DESCRIPTION (provided by applicant): Genome change is the result of functional interactions between proteins that maintain genome structure and the chromosomal structures present. An understanding of the mechanisms underlying these functional interactions is fundamental to understanding evolution, population variation, and somatic individuality. In previous work, we found that the chromosomal features correlating with specific gene deletion vulnerabilities include the presence or absence of a homologous chromosome, genome ploidy, and centromere environment. The proposed aims will convert these correlations to molecular mechanisms amenable to study in the yeast model, with relevance to future work in humans and other organisms. Our data suggest that specific genes acting in DNA repair and chromatin modification are particularly important in the absence of a homolog. In AIM 1, we propose to define the homolog interaction pathway(s). This may be especially important in outbred populations like our own, where chromosome structural variation includes frequent insertion/deletion difference between homologs. These structural variants may serve as enhancers of rearrangement in mutant cells. In our preliminary data, mutants that exhibit strong instability phenotypes only in diploid (but not haploid) cells may identify genes with importance proportional to chromosome number. In AIM 2, we will address this hypothesis. This pathway may reveal functions that are overwhelmed in cancer cells of high chromosome number. This may contribute to ongoing instability observed in such cells. Finally, centromere vulnerabilities tolerated well in wild-type cells are revealed in mutants. Yeast centromeres are divergent in DNA sequence, within the kinetochore-protein-binding regions and in surrounding chromatin context. It is likely that different viable mutants, which decrease segregation fidelity, affect centromeres differentially. In AIM 3, we will determine whether this is observed. Centromere evolution requires coordinate change in DNA sequence and binding proteins. In AIMS, we will also define the tolerated range of functional divergence through investigation of natural centromere fidelity as well as the genomic response to stringent challenge. In humans, distinct chromosome nondisjunction signatures that reveal specific dysfunctional pathways could enhance diagnosis and treatment of disease.
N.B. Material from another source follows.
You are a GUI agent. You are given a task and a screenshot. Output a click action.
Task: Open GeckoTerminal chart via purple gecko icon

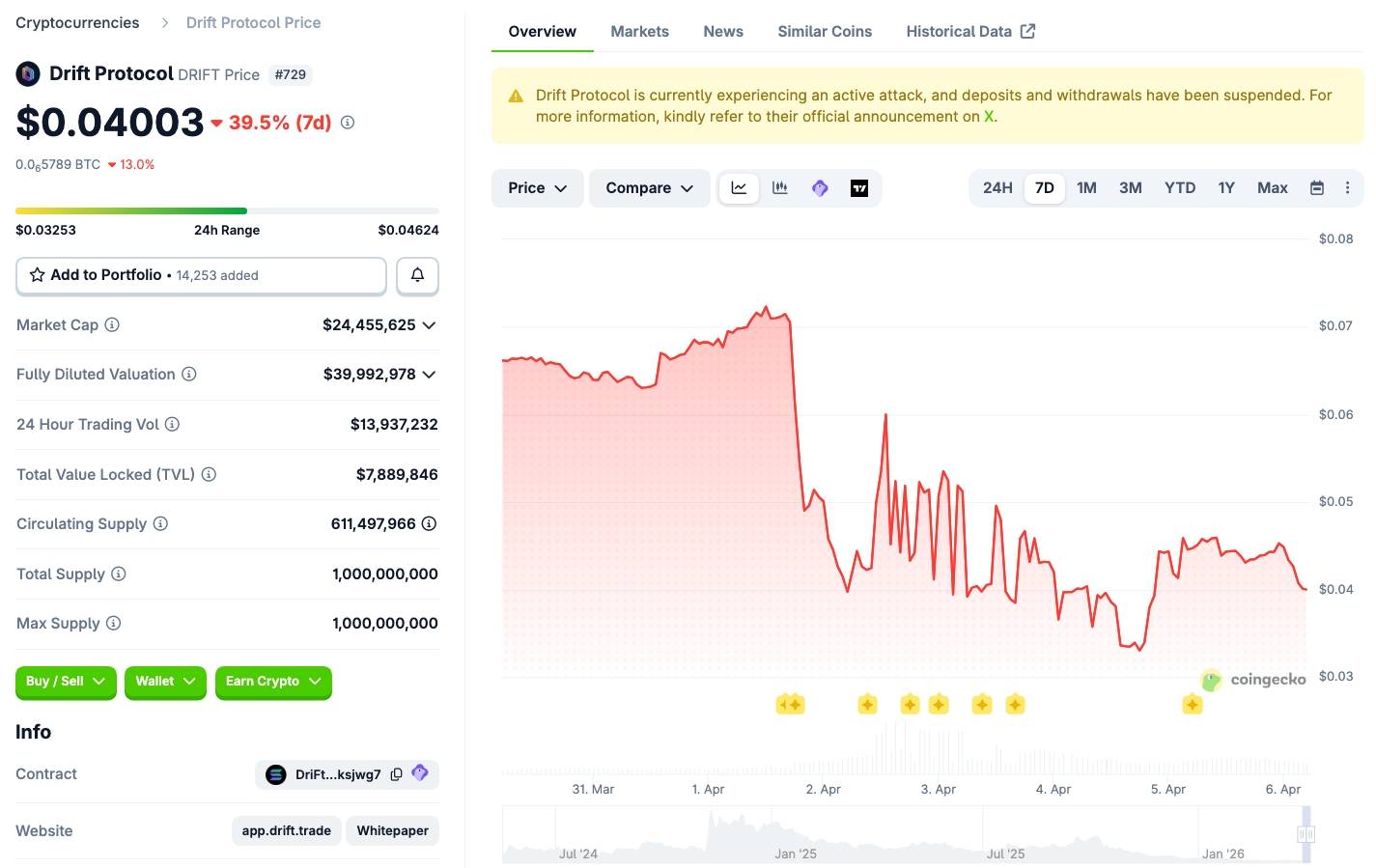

描述（由申请人提供）：基因组变化是维持基因组结构的蛋白质与存在的染色体结构之间的功能相互作用的结果。理解这些功能相互作用的机制是理解进化、种群变异和体细胞个体性的基础。在以前的工作中，我们发现与特定基因缺失漏洞相关的染色体特征包括同源染色体的存在或不存在，基因组倍性和着丝粒环境。提出的目标将这些相关性转化为适合在酵母模型中研究的分子机制，与人类和其他生物体的未来工作相关。 我们的数据表明，在DNA修复和染色质修饰中起作用的特定基因在没有同源物的情况下特别重要。在AIM 1中，我们建议定义同源相互作用途径。这可能是特别重要的远交种群像我们自己的，其中染色体结构变异包括频繁的插入/删除同源物之间的差异。这些结构变异体可作为突变细胞中重排的增强子。 在我们的初步数据中，仅在二倍体（而不是单倍体）细胞中表现出强烈不稳定表型的突变体可能识别出与染色体数目成比例的重要基因。在AIM 2中，我们将讨论这个假设。这种途径可能揭示了在高染色体数目的癌细胞中被淹没的功能。这可能有助于在这些细胞中观察到的持续不稳定性。 最后，在野生型细胞中耐受良好的着丝粒脆弱性在突变体中被揭示。酵母着丝粒在DNA序列中是不同的，在着丝粒蛋白结合区域内和周围的染色质环境中。不同的能存活的突变体可能会降低分离保真度，从而对着丝粒产生不同的影响。在AIM 3中，我们将确定是否观察到这一点。着丝粒的进化需要DNA序列和结合蛋白的协调变化。在AIMS中，我们还将通过研究自然着丝粒保真度以及基因组对严格挑战的反应来定义功能分歧的耐受范围。在人类中，揭示特定功能障碍途径的独特染色体不分离特征可以增强疾病的诊断和治疗。